I read all of Hosseini’s books back then. A Thousand Splendid Suns, And the Mountains Echoed… name them. I devoured them. But now? Re-reading them as an adult is like reading an entirely different story. And The Kite Runner? It hit differently. Especially now that war isn't just fiction anymore. I'm literally seeing it unfold daily on my screen,watching children lose their homes, their parents, their limbs, their lives. Watching Palestine burn in real time.
Sometimes I can’t even scroll past. I freeze. Because there's guilt. There's grief. And there’s this helplessness that eats you slowly from the inside. But somehow, reading books like this feels like a portal. Like I’m peeking into lives that mirror what’s happening right now. Lives that are aching in silence. And it hurts in ways I can’t explain.
May Allah come to their aid.
But the real thing I wanted to talk about isn’t war, at least not in the physical sense. It’s friendship.
The story of Amir and Hassan. God, it’s just somehow. Melancholic. Haunting. You name it. And that’s just how legendary Hosseini is. Every time I read his books, I don’t just read. I dissolve. My mind enters this galaxy of its own…quiet, cloudy, complicated.
Back to Amir and Hassan.
Their friendship was laced with love… and betrayal. Loyalty… and guilt. And honestly, I couldn’t help but see my own relationships in theirs. That scene,where Amir just stood there and watched Hassan get violated… I remember reading it for the first time and thinking, this boy is wicked. I was angry. So angry.
But then I grew up.
And I reread it.
And I realized…
In our own quiet, selfish ways, aren’t we all a little like Amir?

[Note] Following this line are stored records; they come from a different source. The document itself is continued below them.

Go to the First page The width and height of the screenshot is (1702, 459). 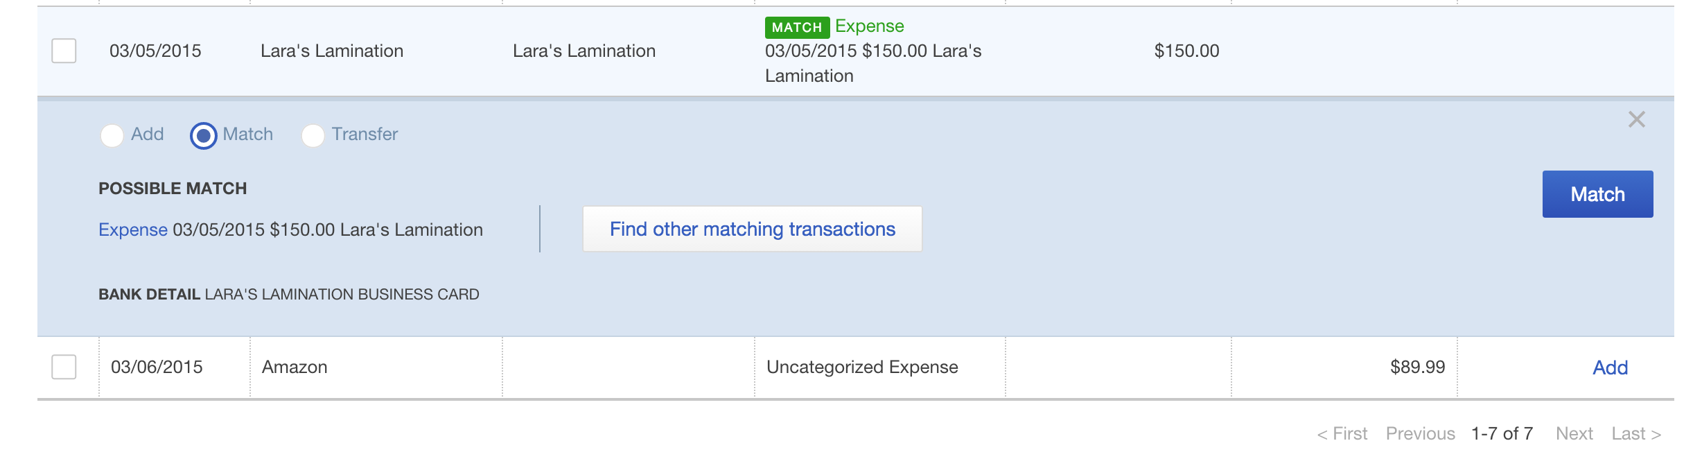[x=1342, y=434]
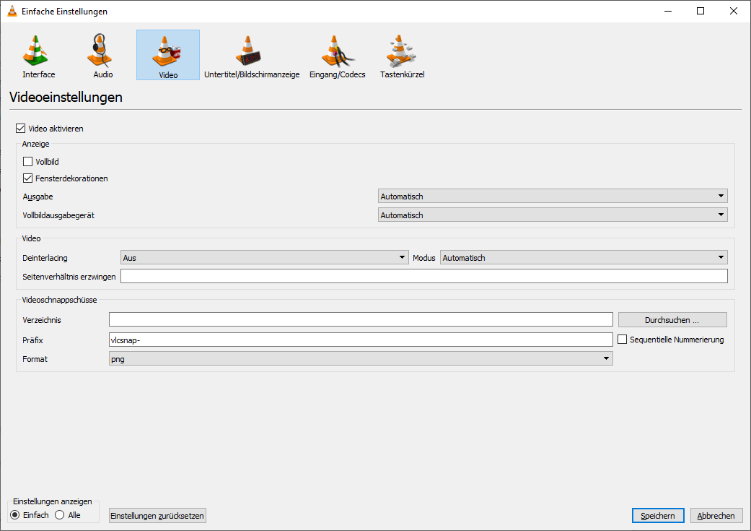Open the Interface settings category
The height and width of the screenshot is (531, 751).
pos(38,55)
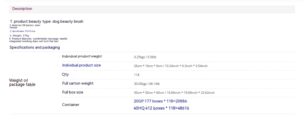303x117 pixels.
Task: Click the 'Specifications and packaging' heading
Action: [x=35, y=47]
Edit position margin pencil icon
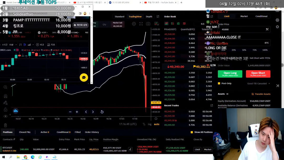This screenshot has height=160, width=284. [x=130, y=149]
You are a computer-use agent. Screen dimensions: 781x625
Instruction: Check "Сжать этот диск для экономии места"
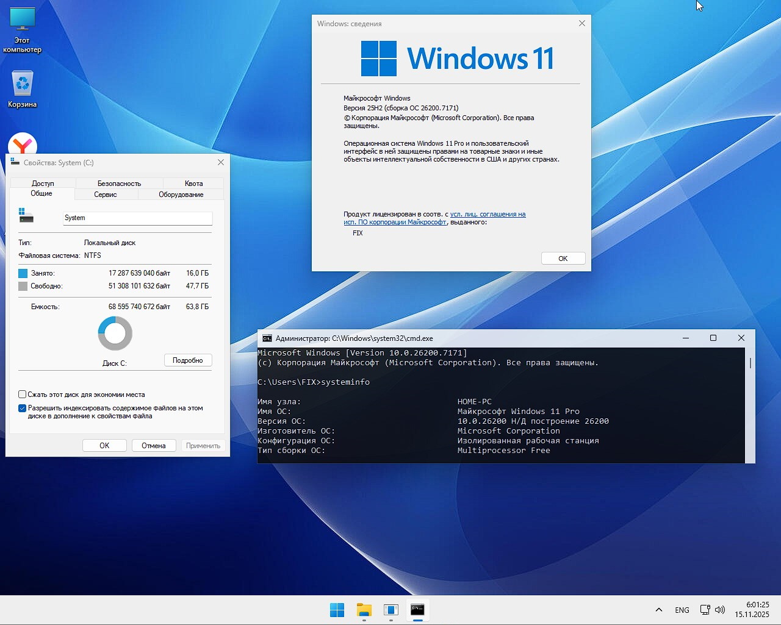(22, 394)
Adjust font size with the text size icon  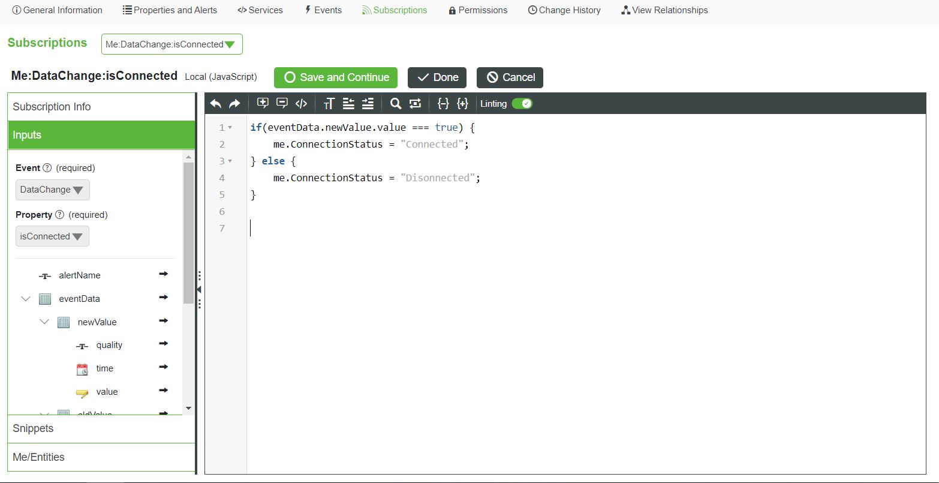(328, 103)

I think most times friendship isn’t pretty. Sometimes it’s not this perfect, reciprocal, storybook thing. Sometimes you’re the one who fails your friend. The one who walks away. The one who chooses self-preservation. And the hardest part? You don’t always regret it.
I’ve made selfish decisions in friendships before.
Some I wish I could take back.
Some… I don’t.
Sometimes I tell myself, maybe a little selfishness isn’t that bad.
But the truth is, it gums to you. Like a crack in the glass of the bond you once had.
And that’s why the story of Amir and Hassan will always haunt me. Because it holds up a mirror. And sometimes when I look into it, I don’t like what I see. It is Amir's face. But I’m learning to sit with that. To forgive my past selves. To hope that maybe I’ll do better next time snd perhaps stop failing so much at friendships? Even friendship with myself.
So yeah, this is me rambling at night, thinking about Kabul, Palestine, friendship, betrayal, and the things we do that we never talk about because I ate my friends portion of noodles and guilt made me remember all the other selfish things I've done.
‘
We are all a little Amir.
But maybe, just maybe, we can choose to be a little more like Hassan too.